Bill Markup Postponed Amidst Ongoing Negotiations
The US Senate Banking Committee has postponed its planned markup of a major bill concerning crypto market structure, indicating ongoing divisions in Washington regarding the regulation of digital assets.
I’ve spoken with leaders across the crypto industry, the financial sector, and my Democratic and Republican colleagues, and everyone remains at the table working in good faith. As we take a brief pause before moving to a markup, this market structure bill reflects months of…
Committee Chairman Tim Scott announced early Thursday that the markup, originally scheduled for that day, has been delayed to allow for additional bipartisan negotiations. Scott stated that discussions are continuing with lawmakers from both parties, as well as stakeholders from the crypto and financial sectors.
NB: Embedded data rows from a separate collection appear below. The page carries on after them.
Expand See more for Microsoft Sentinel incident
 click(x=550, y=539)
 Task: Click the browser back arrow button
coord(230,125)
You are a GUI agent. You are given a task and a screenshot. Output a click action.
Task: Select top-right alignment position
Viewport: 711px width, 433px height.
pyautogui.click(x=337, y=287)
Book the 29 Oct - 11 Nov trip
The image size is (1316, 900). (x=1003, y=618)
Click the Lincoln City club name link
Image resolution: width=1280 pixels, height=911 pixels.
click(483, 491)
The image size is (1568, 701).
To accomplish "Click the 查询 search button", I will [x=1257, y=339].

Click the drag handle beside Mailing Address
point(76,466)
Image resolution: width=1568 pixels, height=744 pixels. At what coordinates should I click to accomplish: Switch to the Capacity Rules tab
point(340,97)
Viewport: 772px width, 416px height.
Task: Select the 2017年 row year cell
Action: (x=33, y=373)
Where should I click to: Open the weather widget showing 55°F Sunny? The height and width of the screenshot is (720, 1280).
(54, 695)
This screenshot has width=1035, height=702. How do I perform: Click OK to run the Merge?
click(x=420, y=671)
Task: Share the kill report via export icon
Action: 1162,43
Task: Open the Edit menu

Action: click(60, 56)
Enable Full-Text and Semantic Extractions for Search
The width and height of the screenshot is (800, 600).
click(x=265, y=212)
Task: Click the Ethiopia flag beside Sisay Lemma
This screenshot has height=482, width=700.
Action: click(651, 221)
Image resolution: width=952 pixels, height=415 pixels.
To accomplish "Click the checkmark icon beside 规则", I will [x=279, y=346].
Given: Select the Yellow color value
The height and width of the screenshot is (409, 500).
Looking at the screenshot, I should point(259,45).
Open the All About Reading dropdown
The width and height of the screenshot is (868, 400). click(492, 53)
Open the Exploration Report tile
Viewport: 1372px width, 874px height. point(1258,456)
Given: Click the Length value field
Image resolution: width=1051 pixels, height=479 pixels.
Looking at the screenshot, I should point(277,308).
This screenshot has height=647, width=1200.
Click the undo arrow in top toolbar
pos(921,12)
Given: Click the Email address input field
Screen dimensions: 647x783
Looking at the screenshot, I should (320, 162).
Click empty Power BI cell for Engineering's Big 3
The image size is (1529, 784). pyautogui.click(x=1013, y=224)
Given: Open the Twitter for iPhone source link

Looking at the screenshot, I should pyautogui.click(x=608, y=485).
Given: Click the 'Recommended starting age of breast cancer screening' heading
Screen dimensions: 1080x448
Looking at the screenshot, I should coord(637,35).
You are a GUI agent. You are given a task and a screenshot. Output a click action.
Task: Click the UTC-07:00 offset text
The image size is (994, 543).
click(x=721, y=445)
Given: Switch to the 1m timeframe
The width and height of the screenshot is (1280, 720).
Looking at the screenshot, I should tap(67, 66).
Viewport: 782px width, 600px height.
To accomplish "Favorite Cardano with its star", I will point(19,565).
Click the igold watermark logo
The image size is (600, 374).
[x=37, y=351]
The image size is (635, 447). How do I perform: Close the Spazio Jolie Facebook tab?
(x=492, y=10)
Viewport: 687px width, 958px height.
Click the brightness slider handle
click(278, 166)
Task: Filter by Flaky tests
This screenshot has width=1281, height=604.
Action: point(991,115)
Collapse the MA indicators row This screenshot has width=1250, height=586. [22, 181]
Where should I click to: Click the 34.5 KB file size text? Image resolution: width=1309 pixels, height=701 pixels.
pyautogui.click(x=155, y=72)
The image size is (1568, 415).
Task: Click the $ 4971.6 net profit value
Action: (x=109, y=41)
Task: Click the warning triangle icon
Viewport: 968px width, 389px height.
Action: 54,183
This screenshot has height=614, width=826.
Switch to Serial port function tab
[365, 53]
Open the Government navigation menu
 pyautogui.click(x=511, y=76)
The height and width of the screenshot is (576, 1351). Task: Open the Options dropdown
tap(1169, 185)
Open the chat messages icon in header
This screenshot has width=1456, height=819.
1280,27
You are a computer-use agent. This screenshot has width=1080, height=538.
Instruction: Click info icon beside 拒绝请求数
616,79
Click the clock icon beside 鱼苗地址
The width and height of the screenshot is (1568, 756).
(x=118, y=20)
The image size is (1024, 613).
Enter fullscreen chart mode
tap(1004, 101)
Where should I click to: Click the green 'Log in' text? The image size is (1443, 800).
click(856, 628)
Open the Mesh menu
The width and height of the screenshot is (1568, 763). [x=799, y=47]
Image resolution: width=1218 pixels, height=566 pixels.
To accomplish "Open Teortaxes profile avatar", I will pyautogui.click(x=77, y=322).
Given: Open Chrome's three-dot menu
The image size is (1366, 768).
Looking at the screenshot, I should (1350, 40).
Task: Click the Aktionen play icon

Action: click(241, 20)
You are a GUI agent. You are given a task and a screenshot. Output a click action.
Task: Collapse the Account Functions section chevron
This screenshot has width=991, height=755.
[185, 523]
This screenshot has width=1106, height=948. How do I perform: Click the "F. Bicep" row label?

The objective, he explained, is to create legislation that offers regulatory clarity, safeguards consumers, enhances national security, and retains financial innovation within the United States. A new date for the markup has not yet been set.
This delay follows a similar postponement by the Senate Agriculture Committee earlier in the week, which also pushed back its markup of the bill to January 27, citing the need to finalize outstanding issues and secure broader support.
Significance of the Bill and Current Sticking Points
The proposed legislation is of significant interest to the crypto industry as it aims to formally define the oversight roles of the Securities and Exchange Commission (SEC) and the Commodity Futures Trading Commission (CFTC) in digital asset markets. While the House of Representatives has already passed its version of the bill, known as the CLARITY Act, Senate rules mandate approval from both the Banking Committee and the Agriculture Committee before the bill can proceed.
Senate Agriculture Committee Chairman John Boozman indicated that lawmakers have achieved "meaningful progress" but still need to resolve remaining details to ensure the legislation garners widespread bipartisan backing.
Industry Division on Stablecoin Regulations
Despite the progress in Congress, the crypto industry itself is divided regarding the draft legislation released by the Senate Banking Committee earlier this week. A primary point of contention is a provision that limits yield payments on stablecoins from third-party platforms, such as cryptocurrency exchanges. Currently, many exchanges offer incentives to users who hold stablecoins. Banking lobby groups have strongly advocated for blocking these practices, arguing they could increase the risk of bank deposit runs and contribute to the development of a parallel banking system.